The IWW and other groups with concerns about sweatshop production abuses have conceived Sweatfree Baseball to bring about a transformation of how licensed sports logo gear is produced. The recommendations for change are based on a 3 point plan. The gear must be produced via a process that allows citizens of the MLB Baseball system to serve in an advisory capacity to team owners and league officials to ensure that community standards and legal requirements are met for the items -- Community Collective Bargaining. Next, the production facilities who supply Major League Baseball with clothing must participate in Certified Payroll verification to prevent some of the worst abuses in pay shortages and other employer intimidation. And Free Speech rights must be honored for the factory workers and at the ballparks, often virtual lockdowns against public protest about such inhumane and anti-worker practices. The fans often pay for the stadiums through their tax dollars, so let's let them speak!
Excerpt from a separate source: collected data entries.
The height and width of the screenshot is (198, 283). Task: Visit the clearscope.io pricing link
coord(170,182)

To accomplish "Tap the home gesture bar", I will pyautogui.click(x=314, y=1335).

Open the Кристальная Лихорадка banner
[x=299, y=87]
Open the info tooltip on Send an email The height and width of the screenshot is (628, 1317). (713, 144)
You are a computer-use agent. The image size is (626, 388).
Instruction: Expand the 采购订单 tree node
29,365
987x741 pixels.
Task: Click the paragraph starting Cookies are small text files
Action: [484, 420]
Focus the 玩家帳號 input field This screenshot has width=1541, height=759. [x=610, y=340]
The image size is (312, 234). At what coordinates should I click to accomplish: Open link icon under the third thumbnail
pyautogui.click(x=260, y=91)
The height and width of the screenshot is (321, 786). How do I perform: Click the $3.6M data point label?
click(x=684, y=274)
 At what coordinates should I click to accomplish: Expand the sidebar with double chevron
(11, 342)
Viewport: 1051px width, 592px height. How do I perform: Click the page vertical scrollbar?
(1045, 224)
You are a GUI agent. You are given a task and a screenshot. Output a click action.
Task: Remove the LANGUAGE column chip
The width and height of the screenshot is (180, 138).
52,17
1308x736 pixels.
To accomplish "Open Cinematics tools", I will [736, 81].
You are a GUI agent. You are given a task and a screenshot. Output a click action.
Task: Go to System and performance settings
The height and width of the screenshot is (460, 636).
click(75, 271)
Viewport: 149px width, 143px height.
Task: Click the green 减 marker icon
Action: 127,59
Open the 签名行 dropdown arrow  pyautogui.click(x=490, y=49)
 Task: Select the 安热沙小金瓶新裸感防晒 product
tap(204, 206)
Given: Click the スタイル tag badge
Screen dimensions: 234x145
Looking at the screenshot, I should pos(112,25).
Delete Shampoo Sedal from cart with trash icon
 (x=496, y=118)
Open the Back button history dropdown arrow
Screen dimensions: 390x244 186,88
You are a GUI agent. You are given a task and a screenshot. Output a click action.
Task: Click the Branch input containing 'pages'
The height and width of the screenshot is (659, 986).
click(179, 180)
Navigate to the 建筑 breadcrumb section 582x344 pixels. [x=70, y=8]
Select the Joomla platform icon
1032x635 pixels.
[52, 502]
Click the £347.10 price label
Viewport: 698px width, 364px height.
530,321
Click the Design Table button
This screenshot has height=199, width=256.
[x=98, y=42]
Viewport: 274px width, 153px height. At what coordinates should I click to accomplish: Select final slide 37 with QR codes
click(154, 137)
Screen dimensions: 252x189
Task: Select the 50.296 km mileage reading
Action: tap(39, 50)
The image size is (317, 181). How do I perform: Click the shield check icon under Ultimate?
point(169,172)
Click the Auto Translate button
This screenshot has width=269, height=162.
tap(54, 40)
Submitted on Sun, 06/26/2005 - 10:05pm
No Sweatshops Bucco! Takes the Night Train to Ft Wayne at the end of July
By Kenneth Miller
Members of the Pittsburgh Anti Sweatshop Community Alliance are pleased to announce the content of a 2-hour meeting with the Pittsburgh Pirates Baseball Club on April 11, 2005. Michelle Gaffey, Celeste Taylor and Kenneth Miller represented PASCA. The Pittsburgh Pirates, significantly, brought their Director of Merchandising -- Joe B., the person who knows the most about licensing agreements and promotional items, to the table. We discussed the urgent need to identify exactly who the workers that make Pirate gear are and what their rights are. We presented the testimony of workers who make Gildan Activewear in Honduras, El Salvador, Nicaragua and Haiti. We presented the testimony of the Bangladesh Center for Worker Solidarity that visited Pittsburgh on October 16, 2004. The Pittsburgh Pirates agreed to do many things in advance of a follow up meeting but have so far refused to meet with us again.
Individuals and organizations can be a part of PASCA bargaining by contacting the Pittsburgh Pirates Baseball Club, demand a report from the April 11 meeting with PASCA and join us at the table when we meet again. Stop by TMC for sets of the 4th Edition Major League Sweatshop Baseball Cards, educate yourself and others about the struggle of workers in the Global Apparel Industry. A SweatFree Baseball Campaign website is graciously hosted by the Industrial Workers of the World. You can learn about our strategies and Major League Sweatshop Education at http://www.iww.org/unions/iu410/mlb
Some of the activities of the Pittsburgh Anti-Sweatshop Community Alliance are unique in the anti sweatshop movement. Our success requires that we bring in knowledge and information from many different sources. Members of this Pittsburgh community have been very generous by helping to make this possible.